If you’re newly self-employed, there’s a moment coming that catches almost everyone out: your first Self Assessment bill arrives, and it’s half as big again as the number you’d braced yourself for.
Nothing has gone wrong. You’ve just met Payments on Account.
What they are
Payments on Account are advance payments towards your next tax bill. Once your Self Assessment bill goes above £1,000 (and most of your income isn’t taxed before it reaches you, as with employees), HMRC stops waiting a year in arrears for its money and starts asking you to pay as you go:
- 31 January — half of your expected bill for the current tax year
- 31 July — the other half
Each instalment is based on a simple assumption: this year will look like last year, so each half is 50% of your previous bill.
Why the first one hurts
The sting is in the transition. Say your first year of trading produces a tax bill of £4,000. On 31 January you’d pay:
- £4,000 — the bill for the year you’ve just finished, plus
- £2,000 — the first Payment on Account towards the year you’re in now
That’s £6,000 on one day, when you were expecting £4,000. Then another £2,000 the following July. Nobody warns you the first time — which is exactly why we’re warning you now.
The part that makes it fairer
Those advance payments aren’t extra tax — they’re a deposit. When your actual bill is worked out, whatever you’ve already paid is knocked off. If you’ve overpaid, HMRC refunds the difference or sets it against the next instalment.
If you know your income has dropped, you can apply to reduce your Payments on Account rather than funding HMRC’s optimism. Just be honest with the estimate: reduce them below what you actually end up owing and HMRC charges interest on the gap.
How to take the stress out of it
The self-employed people who never worry about January have one habit in common: they put a slice of every payment aside as it arrives — a separate account works well, and for many people 25–30% of profits is a sensible starting point (your own right figure depends on your income and circumstances). The tax money was never “theirs”, so the bill is never a crisis.

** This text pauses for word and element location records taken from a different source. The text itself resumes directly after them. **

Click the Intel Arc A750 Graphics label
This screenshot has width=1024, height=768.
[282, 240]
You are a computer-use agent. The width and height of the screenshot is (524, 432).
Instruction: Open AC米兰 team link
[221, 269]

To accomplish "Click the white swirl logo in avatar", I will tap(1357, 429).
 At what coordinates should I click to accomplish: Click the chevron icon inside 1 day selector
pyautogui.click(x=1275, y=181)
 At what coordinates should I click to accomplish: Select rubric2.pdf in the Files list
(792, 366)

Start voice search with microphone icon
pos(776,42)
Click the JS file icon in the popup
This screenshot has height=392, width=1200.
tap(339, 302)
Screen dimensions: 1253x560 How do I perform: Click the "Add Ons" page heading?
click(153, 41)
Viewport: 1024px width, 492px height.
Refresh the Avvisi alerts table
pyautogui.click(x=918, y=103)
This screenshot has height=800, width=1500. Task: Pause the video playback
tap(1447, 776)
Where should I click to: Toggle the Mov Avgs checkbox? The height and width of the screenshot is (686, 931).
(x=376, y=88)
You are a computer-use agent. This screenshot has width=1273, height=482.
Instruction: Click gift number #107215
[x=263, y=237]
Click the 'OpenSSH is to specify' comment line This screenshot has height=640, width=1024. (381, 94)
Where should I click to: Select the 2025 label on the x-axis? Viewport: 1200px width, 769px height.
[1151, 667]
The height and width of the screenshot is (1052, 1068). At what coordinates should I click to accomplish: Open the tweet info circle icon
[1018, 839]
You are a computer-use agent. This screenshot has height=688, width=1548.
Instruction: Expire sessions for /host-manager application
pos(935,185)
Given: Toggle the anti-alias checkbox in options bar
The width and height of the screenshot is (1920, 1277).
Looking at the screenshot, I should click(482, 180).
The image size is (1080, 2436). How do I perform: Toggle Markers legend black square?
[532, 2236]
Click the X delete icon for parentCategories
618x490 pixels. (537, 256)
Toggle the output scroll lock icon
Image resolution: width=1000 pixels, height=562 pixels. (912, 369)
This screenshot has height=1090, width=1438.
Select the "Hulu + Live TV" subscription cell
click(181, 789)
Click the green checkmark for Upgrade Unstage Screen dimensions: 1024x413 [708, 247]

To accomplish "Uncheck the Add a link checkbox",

That habit is much easier when your bookkeeping is up to date and someone has told you, months in advance, roughly what’s coming — which is a large part of what we do for our clients all year round.
This guide is general information, not advice for your specific circumstances. Tax rules change, and how they apply depends on your situation — if you'd like to talk yours through, we're happy to help.
Quick answers
When are Payments on Account due?
Twice a year — 31 January and 31 July. Each instalment is normally half of your previous year’s tax bill, paid in advance towards the current year.
Why is my first tax bill so much bigger than I expected?
Because the first time HMRC asks for Payments on Account, you pay your full bill for last year plus the first advance instalment for this year — typically one and a half times the tax you were expecting — on the same day.
Can I reduce my Payments on Account?
Yes, if you genuinely expect to earn less this year you can ask HMRC to reduce them. But if you reduce them too far, HMRC charges interest on the shortfall — so it’s worth being realistic rather than optimistic.